There is no doubt that anger, frustration and fear are feelings that are being experienced by many of us as we’ve witnessed the deflation of the housing bubble and the subsequent credit crisis which culminated in the emergency relief plan mentioned above. It is important to understand that many economists think this period will be labeled a recession, when the dust has settled and the National Bureau of Economic Research (NBER) assesses the situation, some time in the future. Meanwhile, we are faced with the here and now and surviving this period, while planning for the recovery.

It is important to understand how we got here in order to avoid the same mistakes in the future. The initial media reaction was to blame Wall Street for this fiasco, but as events play out, it is being understood the blame can be equally placed on the shoulders of government, as well as many of the citizens of this fair land who used the equity in their homes as a bank, and stretched for outsized gains on their investments.

At the heart of the matter sit the two Government Sponsored Enterprises (GSE's) Fannie Mae and Freddie Mac. By being a GSE these companies were treated like they had the full faith and backing of the Federal Government, even though they didn't. A little history helps to understand the dilemma.

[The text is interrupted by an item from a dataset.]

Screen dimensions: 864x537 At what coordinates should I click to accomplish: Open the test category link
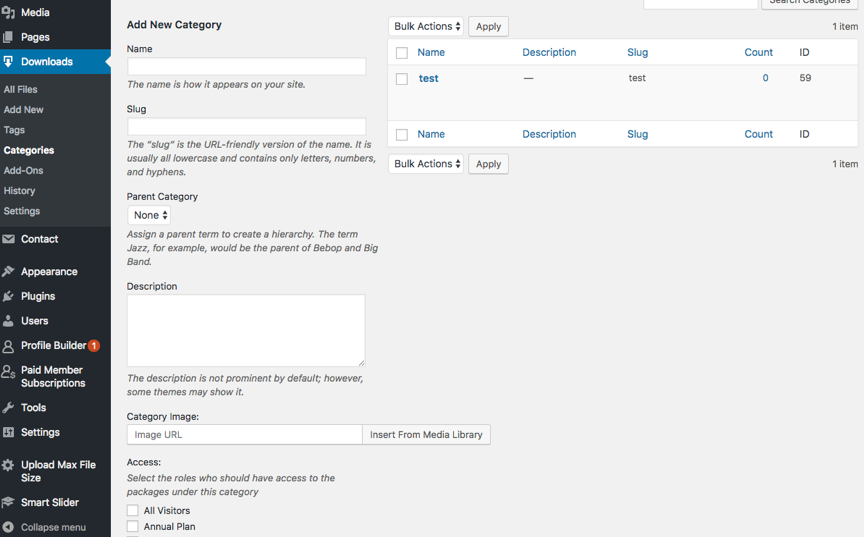tap(428, 78)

Fannie Mae was created by the government during the Great Depression to buy mortgages, which they guaranteed with the full backing of the government. In 1968, President Johnson structured Fannie Mae as a government sponsored enterprise, without the guarantee. In the 1970's, Freddie Mac was created and the two quasi public entities began buying mortgages and packaging them into securities, which were purchased by banks, investors, governments and others around the world, because of the “implicit guarantee” that if anything went wrong, the US government would back the securities. Fannie and Freddie were also encouraged by the government to increase lending for subprime mortgages in order to advance the government’s agenda for “affordable housing”.

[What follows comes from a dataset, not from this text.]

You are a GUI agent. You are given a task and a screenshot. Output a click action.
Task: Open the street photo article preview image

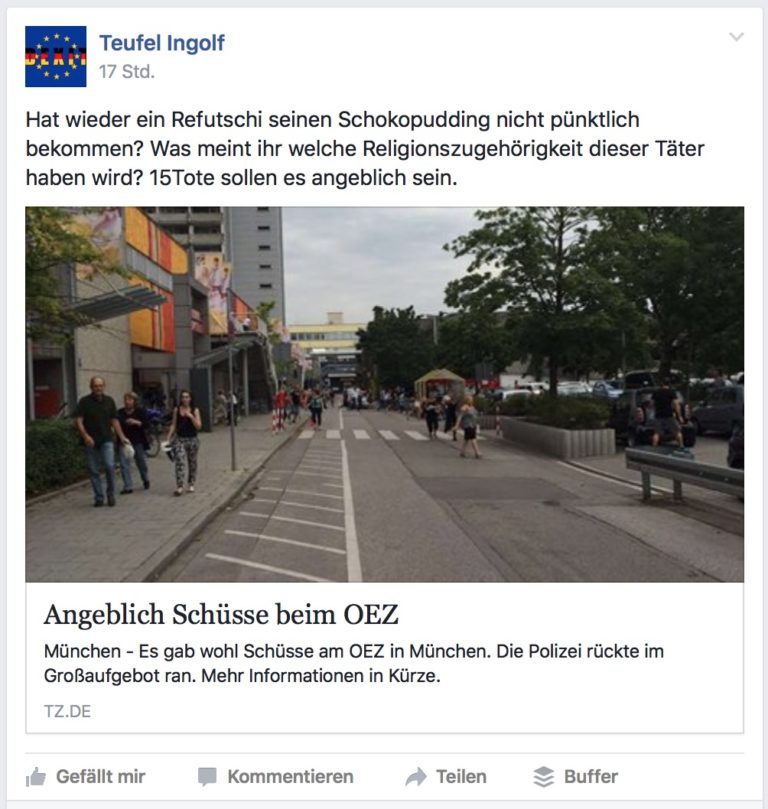(384, 394)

As we all know by now, the two GSE's did fail, and while the reasons are varied, the implicit guarantee is now an explicit guarantee. Furthermore, the actions of Fannie Mae and Freddie Mac made housing more expensive, not more affordable!

The ensuing credit crunch has had a chilling effect on the stock market, which has not been very pretty this year. At the end of the third quarter, the DJIA was 10,850.7, the S&P 500 clocked in at 1,164.74 and the NASDAQ finished at 2,082.3. All of the indices are in bear market territory and down significantly for the year.

There will be some false starts and possibly some more gut-wrenching ups and downs, especially as the election bears down on us. Fortunately, all bear markets end, just as their counterparts do. Usually, when you least expect it!

Economic Outlook

Regardless of your feelings about the government rescue plan and where the fault lies, the reality of the situation is that the government has chosen to clean up a mess it helped create. The implications for the broader economy remain to be seen, but one thing is for sure, the road to recovery will be bumpy and prolonged. While it is generally believed the current crisis is not over, general consensus is that it is beyond halftime, to use a football metaphor, and possibly in the fourth quarter. I doubt very much the recovery will be instantaneous, even with the recent government actions. Look for a period of extreme volatility as we decide on a new President.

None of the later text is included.